Text passage:
start

The rock contains the fossilised footprints of three different dinosaurs

A boulder with three different fossilised dinosaur footprints has been found on an Isle of Wight beach.

It provides evidence about life around Brook Bay 130 million years ago.

Palaeontologist Dr Steve Sweetman found the 50kg (110lb) rock containing prints of an adult iguanodon, a theropod and a baby iguanodon-like dinosaur.

He said: "It is a remarkable fossil providing tantalising evidence of the existence of animals for which we have the merest scraps of bones."

Ideal conditions

The Isle of Wight is internationally renowned for fossils because its habitat provided ideal conditions for dinosaurs to roam.

Dr Sweetman, a vertebrate palaeontologist at the University of Portsmouth, explained the rock showed that a large iguanodon plant-eating dinosaur was wandering about in a muddy riverbank leaving deep footprints 45cm wide and 50cm long (17in by 20in).

end

Data provided:

start

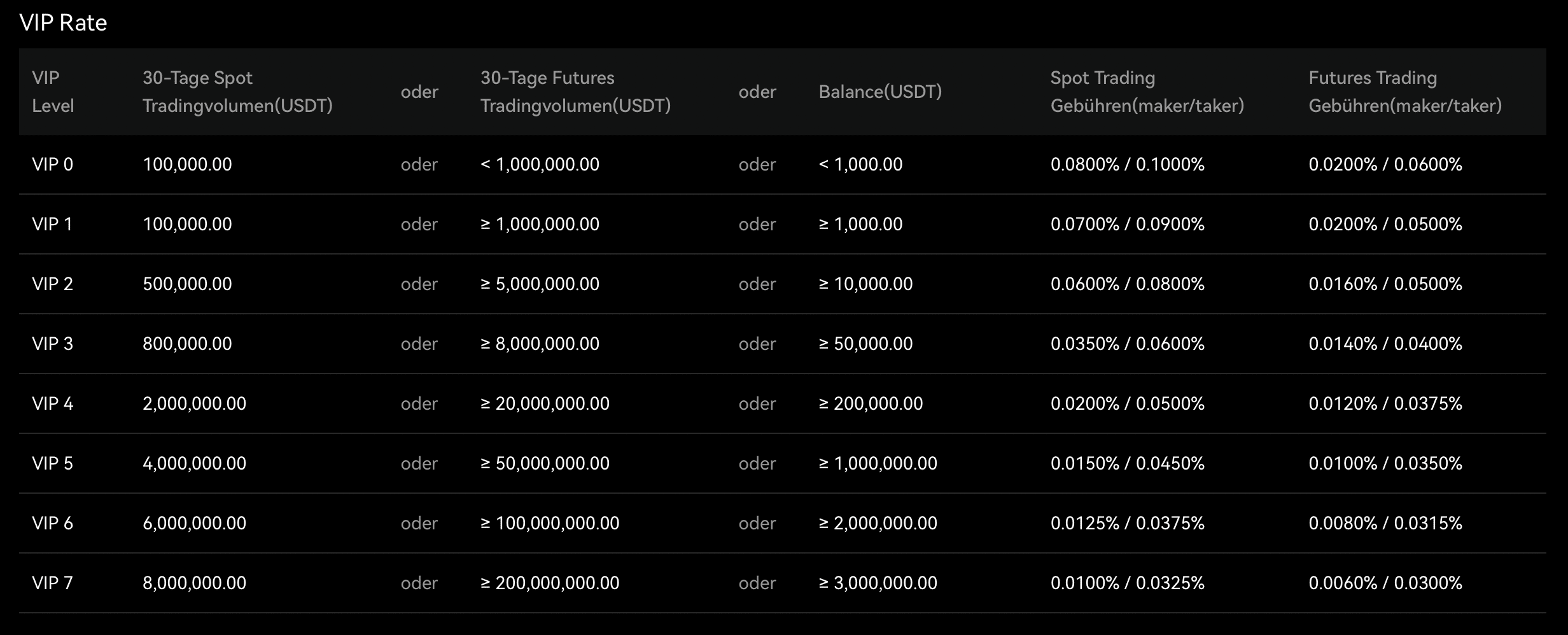
Task: Click the VIP 3 level cell
Action: click(53, 344)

end

Given request 1:
Translate this sentence from the dinosaur footprint passage into Spanish: "The Isle of Wight is internationally renowned for fossils because its habitat provided ideal conditions for dinosaurs to roam."
Given request 2:
In the dinosaur footprint passage, at which university is Dr Sweetman a vertebrate palaeontologist?
The data above are separate material, unconnected to the dinosaur footprint passage.

Full response 1:
La isla de Wight es reconocida internacionalmente por sus fósiles porque su hábitat ofrecía condiciones ideales para que los dinosaurios deambularan.

Full response 2:
The University of Portsmouth.